News Townsend Kyser Elected Catfish Farmers Of America President

Townsend Kyser Elected Catfish Farmers Of America President

Townsend Kyser Elected Catfish Farmers Of America President
April 1, 2017 |

Alabama’s Townsend Kyser hopes he and other U.S. catfish farmers can get more consumers hooked on the fish they grow. Kyser, 40, was elected Catfish Farmers of America (CFA) president during the group’s annual meeting in Orange Beach, Alabama, Feb. 17. He will serve a two-year term.

Kyser is a third-generation catfish farmer in Hale County near Greensboro, where he works with his father and brother.

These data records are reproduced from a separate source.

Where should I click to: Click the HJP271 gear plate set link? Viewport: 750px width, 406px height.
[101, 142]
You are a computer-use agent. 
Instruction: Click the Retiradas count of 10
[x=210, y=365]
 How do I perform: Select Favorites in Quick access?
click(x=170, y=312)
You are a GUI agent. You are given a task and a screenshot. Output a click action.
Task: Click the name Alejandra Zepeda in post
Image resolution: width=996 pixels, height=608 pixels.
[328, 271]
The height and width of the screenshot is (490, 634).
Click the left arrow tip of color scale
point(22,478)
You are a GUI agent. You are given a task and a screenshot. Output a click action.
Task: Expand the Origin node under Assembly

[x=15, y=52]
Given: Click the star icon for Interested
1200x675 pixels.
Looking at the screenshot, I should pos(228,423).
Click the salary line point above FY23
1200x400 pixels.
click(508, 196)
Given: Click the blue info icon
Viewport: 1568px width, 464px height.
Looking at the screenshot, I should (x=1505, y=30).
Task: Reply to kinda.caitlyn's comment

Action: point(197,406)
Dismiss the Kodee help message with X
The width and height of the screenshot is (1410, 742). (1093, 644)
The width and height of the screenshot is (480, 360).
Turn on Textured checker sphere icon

Their family has raised catfish for 50 years.

“I’m honored and excited to have been elected to this position by my peers,” said Kyser, a former state and national Young Farmers Committee Chairman for the Alabama Farmers Federation and American Farm Bureau Federation. “I look forward to representing our industry and promoting U.S. farm-raised catfish.”

CFA membership includes farmers nationwide, but most are in Alabama, Mississippi, Louisiana, Arkansas and Texas. In addition to working with The Catfish Institute, an organization focusing on catfish public relations and advertising, CFA seeks to influence and monitor federal policies and politics, Kyser said. Much of the group’s efforts focus on foreign trade, he added.

“Our farmers spent decades investing in and building a market for U.S. farm-raised catfish,” Kyser said. “We don’t want to be undercut by imported fish that often isn’t raised in the clean, safe environment our fish grow. Some foreign countries allow the use of chemicals that have been banned in America for years.”

As CFA president, Kyser will serve as a national spokesman for the group that is headquartered in Indianola, Mississippi.

Federation Catfish Division Director Rick Oates said Kyser is a great voice for catfish farmers.

“Townsend grew up in the industry and is well respected by his peers,” Oates said. “He's a great spokesman who understands national policy and how it can influence our farmers' ability to compete fairly with imported fish.”

Alabama sales of farm-raised catfish increased 10 percent from January 2016 to January 2017 to about $120 million, according to the U.S. Department of Agriculture.